▶ **ASSIGNED TASK**:
After finding the line that contains "The height and width of the screenshot is (513, 769)." in the entries below, retype it and every following line precisely, the last included.

▶ **AVAILABLE RECORDS**:
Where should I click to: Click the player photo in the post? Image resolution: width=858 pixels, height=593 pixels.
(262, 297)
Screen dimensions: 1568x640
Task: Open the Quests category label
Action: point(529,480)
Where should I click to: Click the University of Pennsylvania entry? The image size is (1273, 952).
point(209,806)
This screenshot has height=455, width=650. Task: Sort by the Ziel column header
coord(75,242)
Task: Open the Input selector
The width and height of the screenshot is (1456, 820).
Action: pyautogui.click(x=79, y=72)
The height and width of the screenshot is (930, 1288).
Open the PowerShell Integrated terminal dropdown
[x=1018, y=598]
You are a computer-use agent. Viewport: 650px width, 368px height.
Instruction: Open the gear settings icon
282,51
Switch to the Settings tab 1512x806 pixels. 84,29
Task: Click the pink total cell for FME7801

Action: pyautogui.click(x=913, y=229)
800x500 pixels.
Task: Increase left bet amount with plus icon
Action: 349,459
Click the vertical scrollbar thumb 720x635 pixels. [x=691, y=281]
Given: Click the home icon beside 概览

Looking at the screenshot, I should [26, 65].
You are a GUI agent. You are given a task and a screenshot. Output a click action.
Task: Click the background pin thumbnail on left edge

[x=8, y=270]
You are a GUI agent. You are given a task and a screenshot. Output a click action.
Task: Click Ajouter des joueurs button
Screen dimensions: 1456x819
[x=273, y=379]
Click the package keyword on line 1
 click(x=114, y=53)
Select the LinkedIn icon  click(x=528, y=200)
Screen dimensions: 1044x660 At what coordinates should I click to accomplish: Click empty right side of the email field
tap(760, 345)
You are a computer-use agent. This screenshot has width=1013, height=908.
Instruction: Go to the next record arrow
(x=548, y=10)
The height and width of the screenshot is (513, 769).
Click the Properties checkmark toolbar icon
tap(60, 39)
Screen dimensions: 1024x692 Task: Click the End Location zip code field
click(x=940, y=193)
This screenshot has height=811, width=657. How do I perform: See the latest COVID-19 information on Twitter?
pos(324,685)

▶ **YOUR RESPONSE**:
The height and width of the screenshot is (513, 769).
Click the Properties checkmark toolbar icon
tap(60, 39)
Screen dimensions: 1024x692 Task: Click the End Location zip code field
click(x=940, y=193)
This screenshot has height=811, width=657. How do I perform: See the latest COVID-19 information on Twitter?
pos(324,685)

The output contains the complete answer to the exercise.